Neil didn’t stumble into surveying; it called to him early. As a boy, he drew maps. Neil says, “As a boy I used to draw maps of areas where I lived and was also keen on astronomy as in the motion of the stars and the sun. I didn’t really consider anything else.” He said it was a school careers advisor that sealed the path with a simple truth: “You need to love the outdoors and be good at maths.” And Neil was both.
What followed was a career that spanned continents, industries, technologies, and generations of surveyors. He describes himself as “lucky,” lucky to have worked around the world, and in his words, “lucky to have woken up nearly every day genuinely happy to go to work.” But luck doesn’t explain the scale of his contribution.
Some of the work Neil remembers most fondly sits at the heart of surveying history. He was part of the Lands & Survey Earth Deformation Surveys, vast, highly technical programmes with teams of 25 surveyors capturing night-time observations to measure crustal plate movements. He spent months conducting astronomic measurements, calculating the rotation of plates from observations that were first made in the 1940s. The legacy of those surveys remains part of scientific record. After leaving Lands & Survey, Neil went on to have a successful career as a lecturer at Otago University for 20 years. He says he loved the teaching environment and often reflects on the success of his students.
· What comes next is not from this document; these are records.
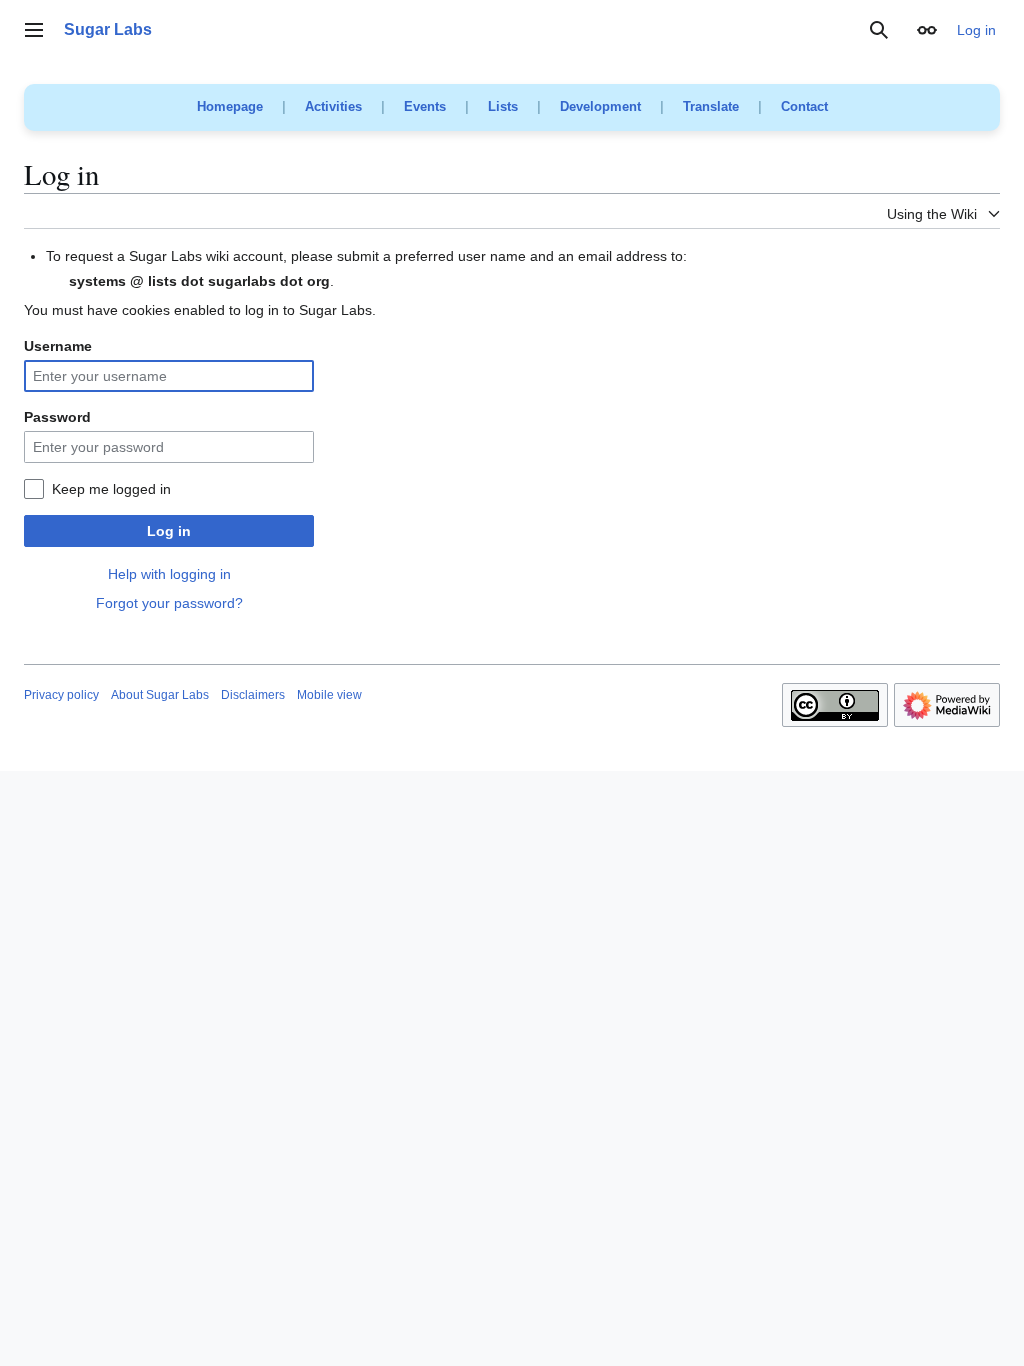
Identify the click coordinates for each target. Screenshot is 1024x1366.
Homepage (230, 106)
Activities (333, 106)
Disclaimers (253, 695)
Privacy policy (61, 695)
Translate (711, 106)
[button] (34, 30)
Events (425, 106)
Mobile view (329, 695)
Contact (804, 106)
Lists (503, 106)
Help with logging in (169, 574)
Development (600, 106)
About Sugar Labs (160, 695)
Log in (169, 531)
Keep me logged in (111, 489)
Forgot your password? (169, 603)
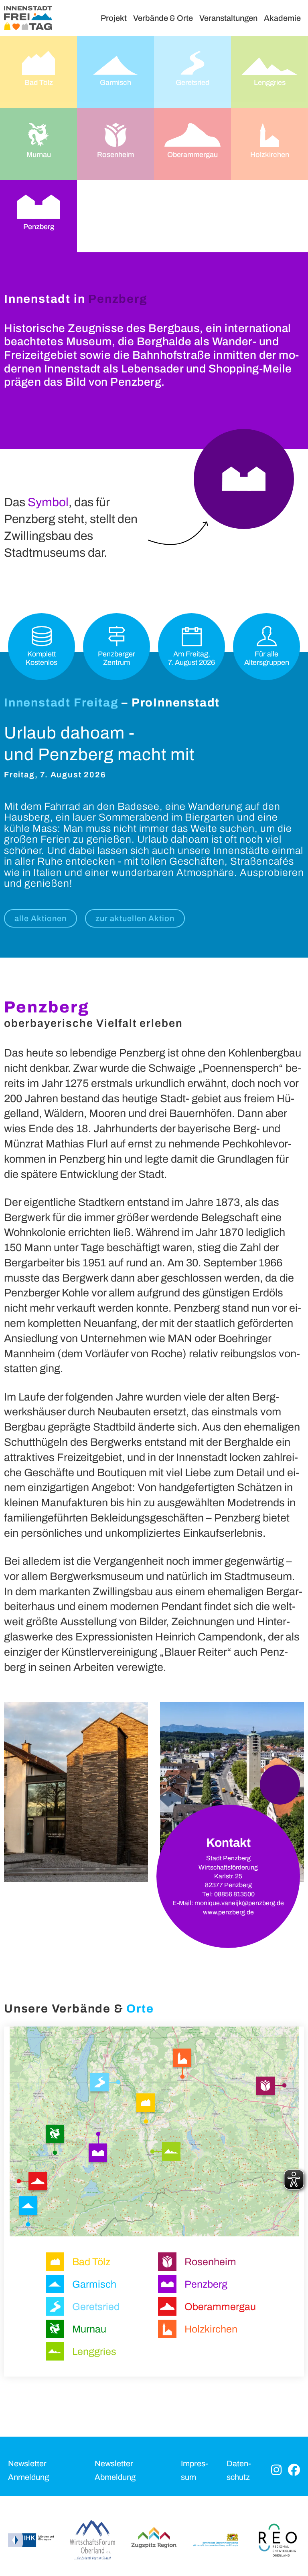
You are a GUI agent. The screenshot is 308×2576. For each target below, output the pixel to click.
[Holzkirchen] (182, 2059)
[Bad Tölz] (145, 2105)
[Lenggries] (171, 2153)
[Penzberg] (99, 2153)
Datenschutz (239, 2470)
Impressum (194, 2470)
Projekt (114, 18)
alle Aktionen (40, 918)
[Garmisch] (29, 2208)
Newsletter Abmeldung (115, 2470)
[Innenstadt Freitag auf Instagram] (276, 2470)
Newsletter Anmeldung (28, 2470)
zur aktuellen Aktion (134, 918)
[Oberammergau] (35, 2180)
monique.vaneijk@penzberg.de (239, 1903)
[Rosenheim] (266, 2086)
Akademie (282, 18)
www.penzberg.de (228, 1911)
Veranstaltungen (228, 18)
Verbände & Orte (163, 18)
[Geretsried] (101, 2084)
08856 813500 (234, 1894)
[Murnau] (55, 2134)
From there, his world expanded. In Western Australia, he worked on iron-ore and natural-gas projects of staggering scale, where tolerance limits were often as tight as a single millimetre. In London and the Pilbara, he worked alongside former students, sometimes under them, sometimes opposite them, sometimes leading them. Neil said it was always satisfying working alongside fellow Otago alumni.
But of all the extraordinary jobs, nothing quite compares to the Battersea Power Station redevelopment in London. For three years, Neil managed the monitoring and surveying contracts on what would become one of the world’s most ambitious heritage-conversion projects. Neil says, “Watching those enormous brick walls shift and settle as construction progressed, sometimes at alarming rates, made for some intense days, but also some of the most rewarding.”
Twice since retiring from the project, he has returned as a tourist, marvelling at the beauty of a place he helped bring back to life.
As surveying evolves, Neil is optimistic but realistic. Otago’s School of Surveying, attracting more students than many of its international counterparts, remains a vital pipeline for the profession. Every graduate walks into a job, and employment remains high. But Neil also sees a bright future fuelled by new technology, and he’s envious of the tools the next generation will get to use.
So how did his journey bring him to McKenzie & Co? After decades overseas and in major construction roles, he found himself looking for a new challenge. He walked into an interview with Peter Cottle (Surveying Principal), and within minutes, he knew he’d found his next team. He describes it as the most welcoming environment he’d encountered, a generous and genuinely happy place to work.
Retirement, surprisingly, wasn’t something he’d thought much about until just six months before it happened. It was only when working alongside younger surveyors, watching their sharpness with emerging tech, that he realised it was time. Not because he’d lost passion, but because the profession had a strong new generation ready to take the lead.
And there is something beautifully fitting about where Neil chose to finish his career. In his first year of teaching, decades earlier, one of his students was a young Clayton McKenzie. “To retire within Clayton’s business after a career spent teaching, guiding, measuring, building, and shaping the profession felt like coming full circle,” says Neil. A teacher at the beginning, a mentor throughout, and a respected elder of surveying at the end.
For Neil, that final chapter has been more than work. It has been deeply rewarding. And for surveying, his contribution has been immeasurable.
The McKenzie & Co team hosted a farewell for Neil, but he is still working on odd jobs for us, we hope he never truly says farewell to the profession entirely.
A younger Neil and the Battersea Power Station.